Ana Lua Caiano makes Avant-folk for Dance Floors and the Dead 

Foto: © Joana Caiano (Glitterbeat)
Ana Lua Caiano stares into the camera with a determined gaze, her lines focused, perhaps even angry—certainly combative. Beside her stand several women with hoods pulled down over their heads. Caiano swings her long braids like a whip.

Let a dead man stay dead. That’s the meaning of »Deixem O Morto Morrer,« the title of the second single from Caiano’s debut album, »Vou Ficar Neste Quadrado,« just released on the Glitterbeat label. The video for it looks like a feminist manifesto, but it’s not: »Actually, the song is about letting go of things that are over,« she tells us on the sidelines of a festival performance in Marseille. 

It’s not the first time the Portuguese singer, born in 1999, has been confronted with this. »You know, we have a big problem with domestic violence in Portugal—and probably elsewhere as well. I sing about the problems I face as a woman in our society. The video brought out a connotation that wasn’t originally intended, but I like it. My songs are never meant to be understood one-dimensionally.« 

When it comes to the complex pop sound of the debut album, you wouldn’t get the idea that anything here is one-dimensional. It contains skilfully layered tracks that shift against each other and then merge: It contains syncopated drum tracks from various sources, often doubled, then there are the growling synth basses as well as this fascinating voice that has an unparalleled urgency. If you examine the origins of these different layers, you’ll make some exciting discoveries. 

(Don’t) call it Folktronica

Caiano started piano lessons at the age of six, intensified them at eleven, learned jazz at the »Hot Club« and studied music after school. Before, but especially during her studies, her voice crystallised into her main instrument. In addition to jazz, she grew up with Portuguese folk music. There are the folk songs that are still sung in rural areas and that invite you to dance with their characteristic percussion instruments—which Caiano also uses on her album. But there are also albums by revolutionaries like Zeca Afonso. This was a group of folk musicians who rebelled against the dictatorship of the despot António Salazar in the sixties and provided the soundtrack for the Carnation Revolution. These original, anachronistic sounds can be clearly rediscovered in her songs. 

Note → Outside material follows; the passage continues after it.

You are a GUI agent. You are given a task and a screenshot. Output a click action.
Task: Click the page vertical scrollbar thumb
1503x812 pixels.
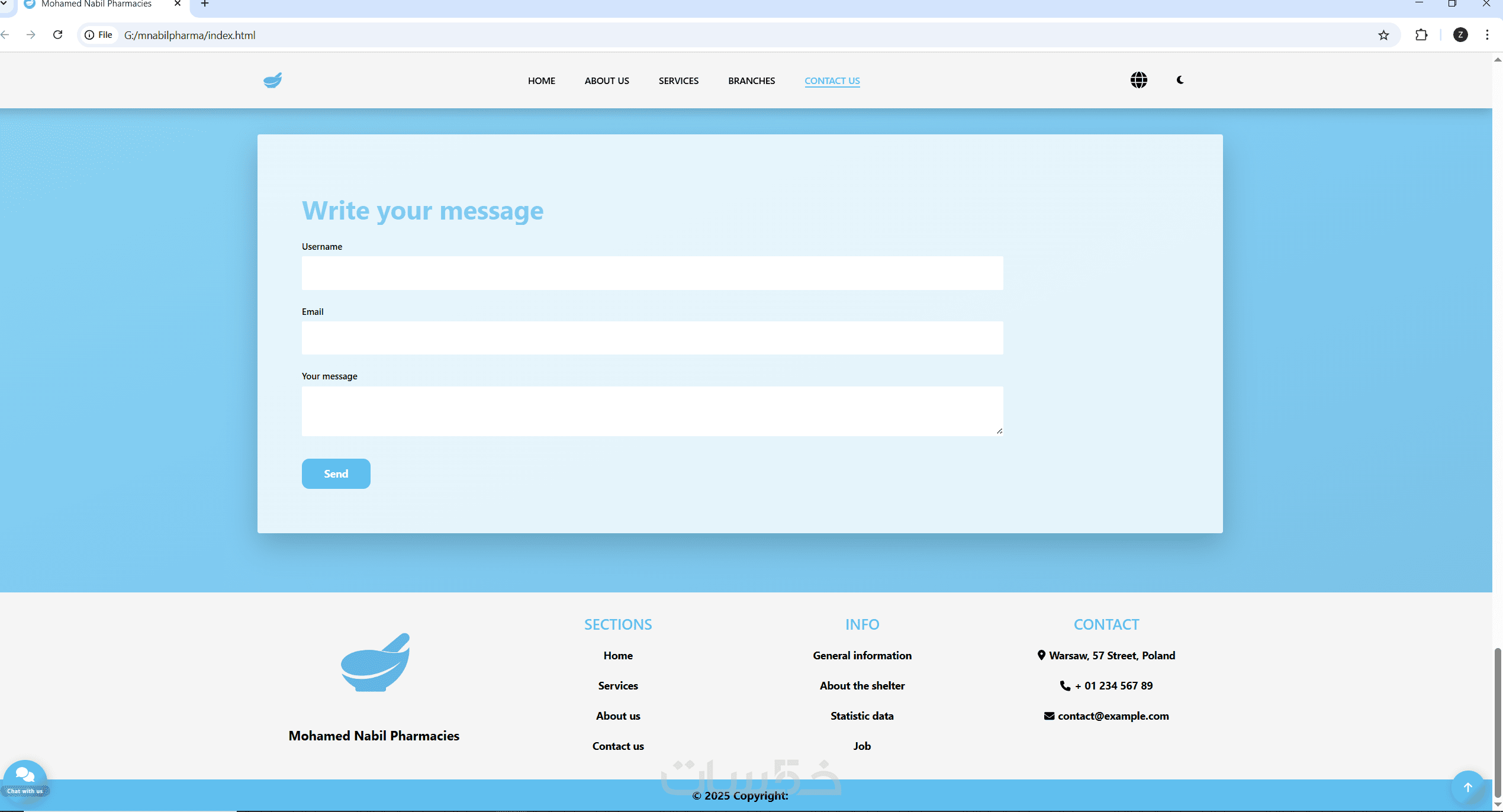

»I don’t mind the maligned term ‹world music›. If it highlights traditional elements in music from all over the world, then I feel represented by it.« 

Ana Lua Caiano

At the same time, she strongly believes that it was the songs of Björk, Portishead and Laurie Anderson that influenced her own pop style. The synthesis of the old, the traditional and the avant-garde of trip-hop and 1990s experimental pop is mainly expressed through her music as a synthetic hybrid. It’s not surprising that the term »folktronica« is increasingly used in this context—not only for Caiano, but also for similar pop designs from Ukraine or the Baltic states. This doesn’t bother her though: »I don’t mind the maligned term ‹world music›. If it highlights traditional elements in music from all over the world, then I feel represented by it.« 

But she’s not stuck in the past either: In addition to the aforementioned references, she also cites the Kuduro sound of the group Buraka Som Sistema as formative. »It’s important to preserve traditional culture.« But it can also be renewed and lifted into the 21st century, as she proves. Then it becomes very entertaining, interesting and danceable.